Тут вот, правда, имеется замечание Сергея Сергеевича Аверинцева, что тогу никак не надеть без посторонней (рабской) помощи. Пахал, значит, сам, а тогу надевать раба позвал? В Аверинцева, впрочем, только загляни – хочется цитировать целиком: «Гражданское достоинство римлянина, римская «важность» зримо воплощалась в рисунке складок тоги – достаточно вспомнить прославленный стих Вергилия о «племени, облаченном в тогу»… Греко-римское представление о человеческом достоинстве связано со зрительным идеалом благородно-независимой осанки; так, Каллисфен мог как угодно льстить Александру, но умер, чтобы не отвешивать ему земного поклона, т. е. не погрешить против осанки».

Эта сцена – с быками и послами, а не с Александром – и изображается в барельефе на часах «Астории». Скульптурный Цинциннат, что наверху – уже при параде. Тот, что на рельефе – в какой-то рабочей накидке и при быках. Так, с предметами, служащими опознавательными знаками персонажей, будут потом изображать христианских святых: Лаврентия – с решеткой, Дионисия – с собственной отрубленной головой. Те, кто сумел войти в историю не смертью, а деяниями, совершенными при жизни, тоже обычно сопровождаются опознавательными знаками, как Иероним львом. Цинциннат – тот теперь навсегда с этими быками, без быков его даже гимназисты не опознают.

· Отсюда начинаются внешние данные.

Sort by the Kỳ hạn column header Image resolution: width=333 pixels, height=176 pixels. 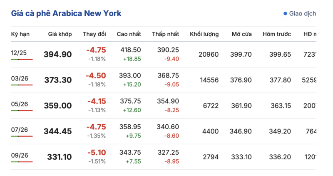(x=20, y=34)
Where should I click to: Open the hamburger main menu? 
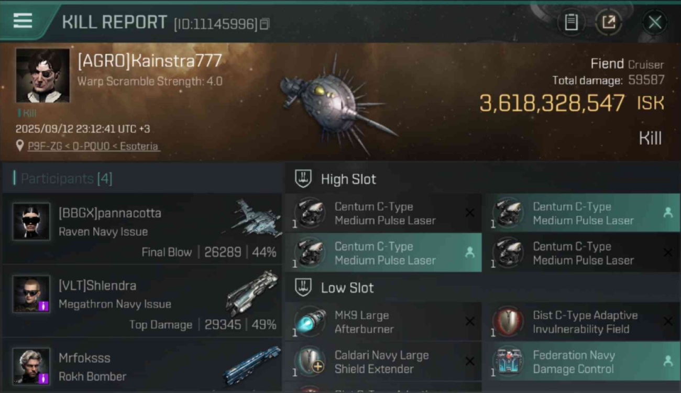pos(23,21)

Сюжет с быками и Цинциннатом запомнился человечеству благодаря Титу Ливию, которого тоже цитировать – одно удовольствие. Вот ведь как формулирует, будто сразу в мраморе каждое слово высекает, потомкам (нам?) в назидание: «Об этом полезно послушать тем, кто уважает в человеке только богатство и полагает, что честь и доблесть ничего не стоят, если они не принесут ему несметных сокровищ. Последняя надежда римского государства, Луций Квинкций владел за Тибром, против того самого места, где теперь находится верфь, четырьмя югерами земли, называемой с тех пор Квинкциевым лугом. Копал ли он канаву или пахал – мы не знаем. Точно известно только, что послы застали его за обработкой земли и после обмена приветствиями в ответ на их просьбу нарядиться в тогу для того, чтоб выслушать послание сената, если он дорожит благополучием Рима и своим собственным, Квинкций удивленно спросил, что стряслось, и велел жене Рацилии скорей принести ему тогу из их лачуги. Когда он, отерши пыль и пот, оделся и вышел к послам, те радостно приветствовали его как диктатора и, описав, в каком страхе пребывают воины, призвали в Рим».

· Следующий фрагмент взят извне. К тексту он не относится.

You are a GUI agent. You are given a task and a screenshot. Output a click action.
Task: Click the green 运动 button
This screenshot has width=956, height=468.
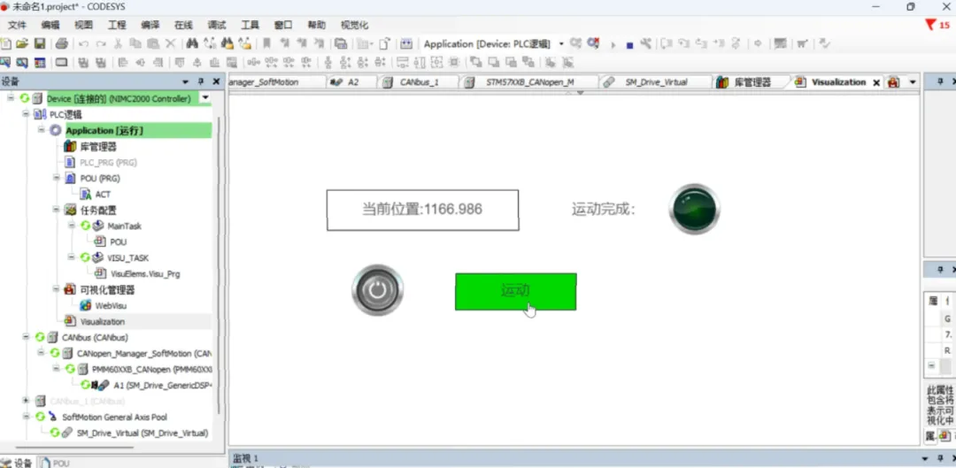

Стало быть, в лачуге тога хранилась. Лачугу сенатора – не дворец – вообразить себе непросто… У художников, изображавших эту сцену на барельефе часов «Астории», тоже не очень-то получилось. Ну и бог с ней, с лачугой. Зато Цинциннат-то тут уж больно хорош. Идеал государственного мужа и мужа-кормильца, от земледельческих трудов отрывающегося только ради защиты Отечества, а от дел государственных – только чтобы вернуться к тем праведным трудам. Герой. Образец и пример для подражания.

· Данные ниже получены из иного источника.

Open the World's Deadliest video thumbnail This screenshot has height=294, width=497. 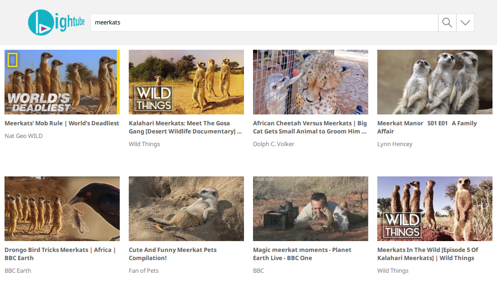click(x=62, y=82)
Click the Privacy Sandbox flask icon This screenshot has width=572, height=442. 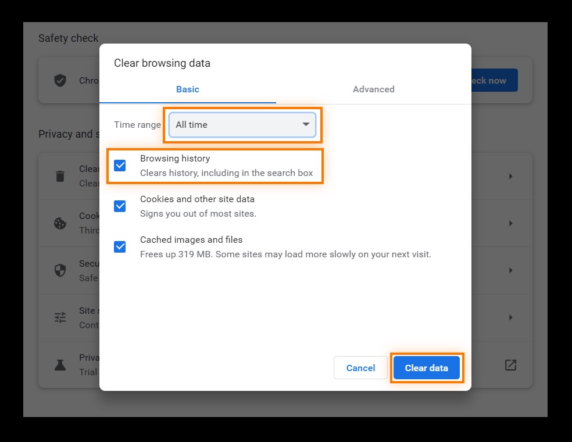point(60,365)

Достоин запечатления в бронзе и в строках Тита Ливия, которые, как показало время, всякой бронзы прочней, не говоря уж о винтах, крепивших когда-то к постаменту на каминной полке будапештского отеля «Астория» часы, давно пропавшие.

 

Столицу, по крайней мере, украсить

– Так, значит, Пешт становится центром светской жизни, судя по тому, что у тебя здесь квартира. И что же вы поделываете тут?
Мор Йокаи. Венгерский набоб

– Цивилизацию насаждаем. Поскучнее, конечно, чем сезон в Париже, но несколько венгерских магнатов вбили себе в голову, что в Пеште будут жить, вот ради них и всех прочих и пришлось осесть в симпатичном этом городе.

 

Арх. обл., земля Франца Иосифа

От австро-венгерских времен остался неожиданный знак на карте России – архипелаг, названный именем короля и императора, но административно относящийся к Архангельской области…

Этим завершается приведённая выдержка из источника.